La incoherencia política y la pérdida de credibilidad

La coherencia de los incoherentes; una paradoja del poder | Acento

Por Luis Ramón López

OPINIÓN.-En el escenario político contemporáneo, la coherencia debería ser un pilar fundamental de credibilidad. Sin embargo, lo que con frecuencia se observa es una preocupante contradicción entre el discurso y la acción de muchos actores políticos. Esta incoherencia no solo debilita la confianza ciudadana, sino que también socava los principios básicos de la democracia.

Promesas de campaña que se desvanecen al asumir el poder, posturas ideológicas que cambian según la conveniencia del momento y decisiones que contradicen compromisos previos son señales claras de una práctica política marcada por la inconsistencia. Este fenómeno no distingue partidos ni ideologías; se ha convertido en una constante que genera descontento y apatía en la población.

En países con sistemas institucionales frágiles, como ocurre en diversos países de América Latina, la incoherencia política adquiere dimensiones más graves. Cuando los líderes actúan sin apego a sus propias declaraciones, se debilita el Estado de derecho y se refuerza la percepción de que la política es un espacio de oportunismo más que de servicio público.

Un ejemplo recurrente se observa en reformas legales promovidas con un discurso de transparencia, que en la práctica terminan favoreciendo intereses particulares. De igual forma, es común ver funcionarios que critican prácticas desde la oposición, solo para replicarlas una vez alcanzan el poder. Esta dualidad evidencia que, en muchos casos, la coherencia no es una convicción, sino una herramienta circunstancial.

La ciudadanía, cada vez más informada y conectada, no permanece ajena a estas contradicciones.

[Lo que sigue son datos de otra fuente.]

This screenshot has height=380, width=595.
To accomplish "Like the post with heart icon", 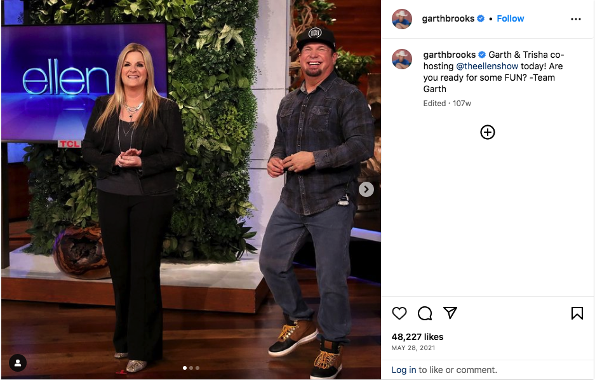I will 399,313.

Las redes sociales y los medios digitales han amplificado la capacidad de fiscalización pública, exponiendo con rapidez las inconsistencias del discurso político. No obstante, esta visibilidad no siempre se traduce en consecuencias concretas, lo que perpetúa el ciclo de desconfianza.

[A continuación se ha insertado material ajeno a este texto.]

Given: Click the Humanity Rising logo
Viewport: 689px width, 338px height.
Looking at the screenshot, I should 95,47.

La incoherencia política no es un simple defecto de carácter; es una insensatez que afecta directamente la calidad de la gobernanza. Sin coherencia, no hay credibilidad; sin credibilidad, no hay legitimidad. Y sin legitimidad, el ejercicio del poder se convierte en una práctica vacía, desconectada de las verdaderas necesidades de la sociedad.

Frente a este panorama, resulta imprescindible exigir mayor responsabilidad a los líderes políticos. La coherencia debe dejar de ser una excepción y convertirse en una norma. Solo así será posible reconstruir la confianza y fortalecer las bases de un sistema democrático verdaderamente representativo.

AUTORES OPINAN

Algunos tratadistas y autores de opinión coinciden en que la incoherencia política deteriora la credibilidad, alimenta el desencanto ciudadano y debilita la democracia. Sostienen que la falta de correspondencia entre el discurso y la acción provoca “desprestigio” y favorece la apatía, la suspicacia y la desconfianza en los gobernantes.

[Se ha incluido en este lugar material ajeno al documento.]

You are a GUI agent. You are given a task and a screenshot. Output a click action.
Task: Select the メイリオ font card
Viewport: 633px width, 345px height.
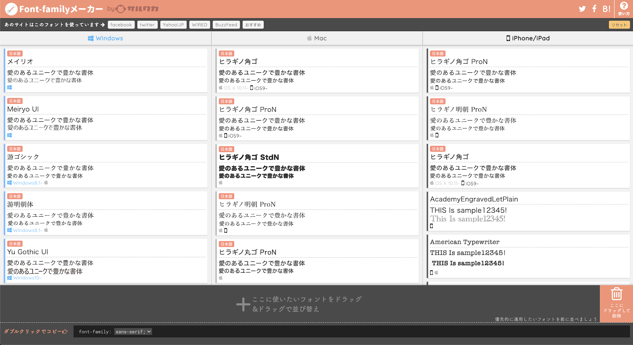[106, 70]
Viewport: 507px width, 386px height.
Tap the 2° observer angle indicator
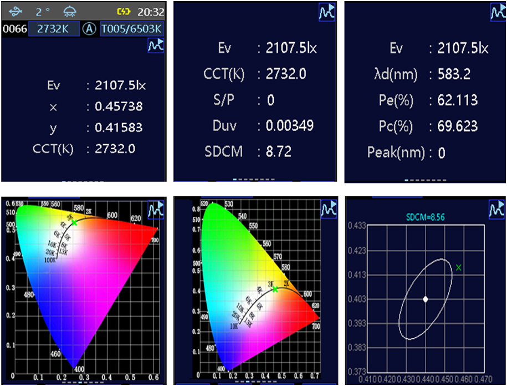43,12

Por ejemplo, como señalaron pensadores de la estirpe de Max Weber, Hannah Arendt y Norberto Bobbio, quienes coinciden que la vida pública se debilita cuando los gobernantes sacrifican principios por conveniencia, pues la incoherencia termina convirtiéndose en una forma de engaño político”.

Cuando la política se contradice a sí misma, la ciudadanía no solo percibe improvisación, sino también una profunda falta de compromiso con el interés general, lo que termina erosionando la confianza pública y debilitando la legitimidad de las instituciones.